RECORDS FOR THE EXERCISE -
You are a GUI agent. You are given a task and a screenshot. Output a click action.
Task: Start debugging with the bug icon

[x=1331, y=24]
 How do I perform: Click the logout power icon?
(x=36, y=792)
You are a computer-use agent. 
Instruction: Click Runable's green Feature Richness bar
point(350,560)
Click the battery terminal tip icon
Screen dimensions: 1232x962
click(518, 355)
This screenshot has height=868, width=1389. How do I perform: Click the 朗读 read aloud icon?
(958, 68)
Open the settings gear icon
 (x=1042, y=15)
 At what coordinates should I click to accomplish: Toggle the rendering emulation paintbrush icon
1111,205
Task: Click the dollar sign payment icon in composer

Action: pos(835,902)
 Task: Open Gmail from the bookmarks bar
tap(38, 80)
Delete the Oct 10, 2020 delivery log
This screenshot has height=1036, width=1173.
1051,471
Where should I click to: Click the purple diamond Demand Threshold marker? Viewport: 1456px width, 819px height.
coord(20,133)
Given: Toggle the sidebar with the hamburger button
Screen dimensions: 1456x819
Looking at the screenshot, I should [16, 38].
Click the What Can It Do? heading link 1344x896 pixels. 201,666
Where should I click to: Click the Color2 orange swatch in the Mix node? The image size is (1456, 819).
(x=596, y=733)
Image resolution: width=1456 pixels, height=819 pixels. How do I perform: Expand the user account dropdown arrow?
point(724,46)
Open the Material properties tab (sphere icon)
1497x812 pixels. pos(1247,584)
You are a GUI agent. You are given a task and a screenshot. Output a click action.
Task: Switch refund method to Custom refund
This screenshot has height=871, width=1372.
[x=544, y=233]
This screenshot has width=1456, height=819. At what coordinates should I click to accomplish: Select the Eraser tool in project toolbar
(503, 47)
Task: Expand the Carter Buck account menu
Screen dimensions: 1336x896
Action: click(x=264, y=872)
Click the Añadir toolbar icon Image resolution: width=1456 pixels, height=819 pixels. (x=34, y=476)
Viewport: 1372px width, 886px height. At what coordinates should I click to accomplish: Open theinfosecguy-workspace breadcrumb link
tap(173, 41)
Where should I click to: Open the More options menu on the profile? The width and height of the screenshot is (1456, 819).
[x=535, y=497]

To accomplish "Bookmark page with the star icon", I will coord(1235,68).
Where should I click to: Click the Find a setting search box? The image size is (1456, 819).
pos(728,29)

WHAT THE EXERCISE ASKS - In the listing above, find the line holding "Where should I click to: Click the purple" and the line holding "Click the What", then output those two lines and every line between them exactly.

THE COMPLETED TASK -
Where should I click to: Click the purple diamond Demand Threshold marker? Viewport: 1456px width, 819px height.
coord(20,133)
Given: Toggle the sidebar with the hamburger button
Screen dimensions: 1456x819
Looking at the screenshot, I should [16, 38].
Click the What Can It Do? heading link 1344x896 pixels. 201,666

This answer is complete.